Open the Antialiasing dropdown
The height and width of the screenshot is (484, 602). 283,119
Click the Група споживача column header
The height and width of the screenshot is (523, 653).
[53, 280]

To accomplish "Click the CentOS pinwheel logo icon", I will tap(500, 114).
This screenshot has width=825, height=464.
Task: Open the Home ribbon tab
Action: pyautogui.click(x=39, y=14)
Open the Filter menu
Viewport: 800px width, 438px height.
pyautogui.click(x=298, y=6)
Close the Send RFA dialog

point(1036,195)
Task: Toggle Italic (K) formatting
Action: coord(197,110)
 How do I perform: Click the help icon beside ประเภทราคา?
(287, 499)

==================================================

Write out every entry again so that each line matches the original exactly.

Problem solution =>
Open the Antialiasing dropdown
The height and width of the screenshot is (484, 602). 283,119
Click the Група споживача column header
The height and width of the screenshot is (523, 653).
[53, 280]

To accomplish "Click the CentOS pinwheel logo icon", I will tap(500, 114).
This screenshot has width=825, height=464.
Task: Open the Home ribbon tab
Action: pyautogui.click(x=39, y=14)
Open the Filter menu
Viewport: 800px width, 438px height.
pyautogui.click(x=298, y=6)
Close the Send RFA dialog

point(1036,195)
Task: Toggle Italic (K) formatting
Action: coord(197,110)
 How do I perform: Click the help icon beside ประเภทราคา?
(287, 499)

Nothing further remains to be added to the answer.